3. Experiments and Results

3.1. Experiment Details

All experiments were conducted on a single NVIDIA GeForce RTX 2080Ti GPU(NVIDIA Corporation, Santa Clara, CA, USA), with the model implemented using the TensorFlow framework. During model training, the Adam optimizer was used with an initial learning rate of 0.001, a batch size of 64, and a total of 1000 training iterations. To prevent overfitting, an early stopping strategy was introduced with a patience parameter set to 300. In the experiment, all hyperparameters were manually adjusted through multiple rounds of trials to achieve better classification performance and model generalization ability.
GAH-TNet was evaluated using both subject-dependent and subject-independent experiments, as illustrated in Figure 6. For subject-dependent experiments, the first session of BCI IV 2a was used for training, and the second session was used for testing. The first three sessions of BCI IV 2b were used for training, and the last two sessions were used for testing. This experiment divides the training and testing sets based on subjects and trials, effectively avoiding information leakage. For subject-independent experiments, the leave-one-subject-out cross-validation (LOSO-CV) evaluation method was adopted, which effectively verifies individual differences among subjects and the model’s generalization ability. One subject was selected from the dataset as the testing set, and the data from the remaining subjects were used as the training set. This process was repeated until all subjects’ data had been tested.

3.2. Results

3.2.1. Experimental Results of MI-EEG Decoding

To evaluate the performance of the proposed GAH-TNet model in motor imagery EEG decoding tasks, we conducted evaluations on the publicly available BCI IV 2a and 2b datasets. Table 1 presents the classification accuracy and Kappa values under both subject-dependent and subject-independent settings.
On the BCI IV 2a dataset, GAH-TNet achieved an average classification accuracy of 86.84% and a Kappa value of 0.82 in the subject-dependent setting.
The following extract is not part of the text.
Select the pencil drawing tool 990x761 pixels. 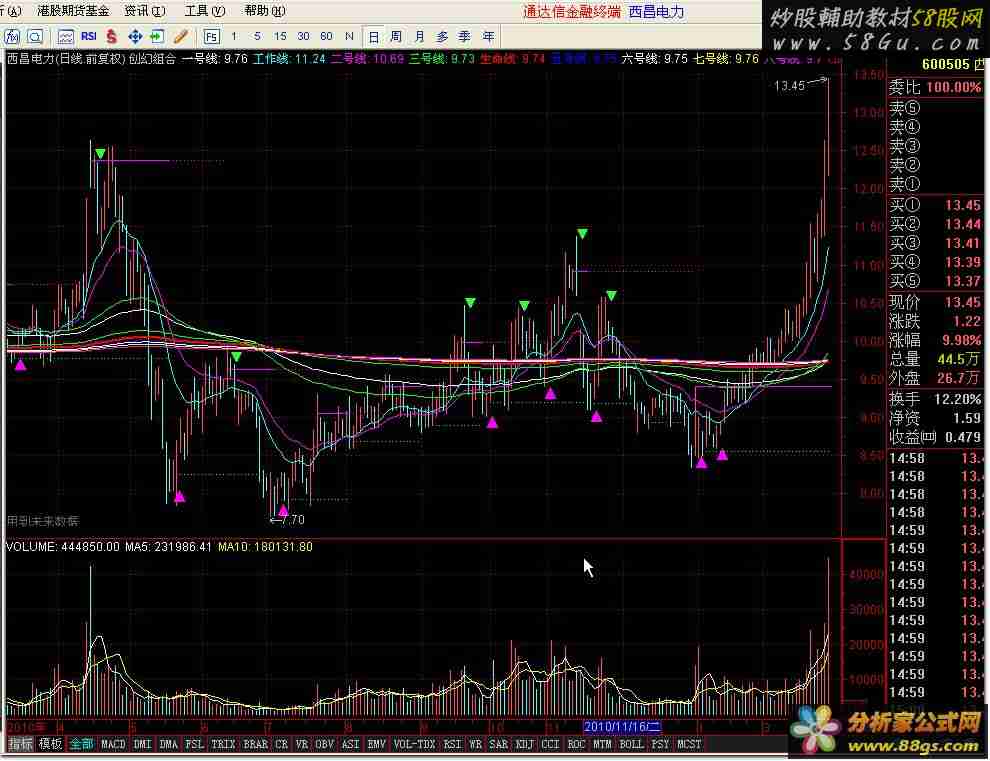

The best-performing subject was A03, with an accuracy of 97.22% and a Kappa of 0.96. In the LOSO setting, although the overall accuracy decreased, the average value still reached 69.39%, with a Kappa value of 0.59, demonstrating robust generalization ability across subjects. Similarly, on the BCI IV 2b dataset, GAH-TNet still exhibited the best decoding capability. Under subject-related conditions, the model achieved an average accuracy rate of 89.15% and a Kappa value of 0.78, with accuracy rates exceeding 94% for subjects A04, A05, and A08. In the LOSO setting, the average accuracy rate was 81.00%, with a Kappa value of 0.62, further confirming the cross-subject robustness of GAH-TNet.
The experimental results demonstrate that the two core modules, GATE and HADTE, effectively collaborate in feature modeling. The GATE module employs graph attention convolutions to capture the spatial topological structure and primary temporal features across EEG channels, while the HADTE module further enhances representation of non-stationary EEG signals through hierarchical attention-guided deep temporal feature modeling. GAH-TNet achieves superior classification performance on two mainstream MI-EEG datasets, validating the rationale and necessity of its architectural design.
The average confusion matrix of GAH-TNet on the two datasets is shown in Figure 7. In the BCI IV 2a dataset, GAH-TNet demonstrated high recognition ability for all four task categories under the subject-related setting (Figure 7a). The recognition accuracy for the “Foot” category is the highest, reaching 90%; confusion rates are generally low, indicating that the model can effectively distinguish between complex multi-category motor imagery tasks in subject-related scenarios. In the subject-independent setting (Figure 7b), although the overall accuracy decreases due to challenges posed by individual differences, GAH-TNet still maintains stable classification performance. The “Tongue” category had the lowest recognition rate (66%) and showed some confusion with ‘Foot’ and “Right hand,” possibly due to the similarity of EEG features across different subjects for these categories. Overall, the confusion matrix distribution in this setting remained relatively balanced, validating the good cross-subject generalization of the model.
On the BCI IV 2b dataset, which involves only the “Left hand” and “Right hand” categories, GAH-TNet demonstrates higher classification performance. Under the subject-related setting (Figure 7c), the classification accuracy rates for “Left hand” and “Right hand” reach 90% and 88%, respectively, with an extremely low misclassification rate, indicating effective distinguish between the two hand movement imagery categories. In the subject-independent setting (Figure 7d), although the accuracy rate decreased slightly, the overall performance remained excellent. Compared to the 2a dataset, GAH-TNet still demonstrated strong robustness and interference resistance even with fewer channels.
Figure 8 shows the t-SNE [42] dimensionality reduction visualization of the original input features and the features extracted by the GAH-TNet model in a two-dimensional space for two datasets. It is evident that the GAH-TNet model demonstrates significant discriminative capability for EEG features. For the BCI IV 2a dataset, the original features exhibit highly intermingled distributions of samples across categories, with blurred category boundaries. After encoding by GAH-TNet, the four categories of motor imagery samples form clearly separated clusters in the feature space, demonstrating the model’s excellent discriminative and embedding capabilities. For the BCI IV 2b dataset, the “left” and “right” categories in the original features are highly overlapping, while the features extracted by GAH-TNet exhibit clear linear separability, significantly enhancing the separability between different categories. Overall, the model can extract deep feature representations with good structural integrity and discriminative power from complex EEG signals, further validating its superior performance in motor imagery decoding tasks.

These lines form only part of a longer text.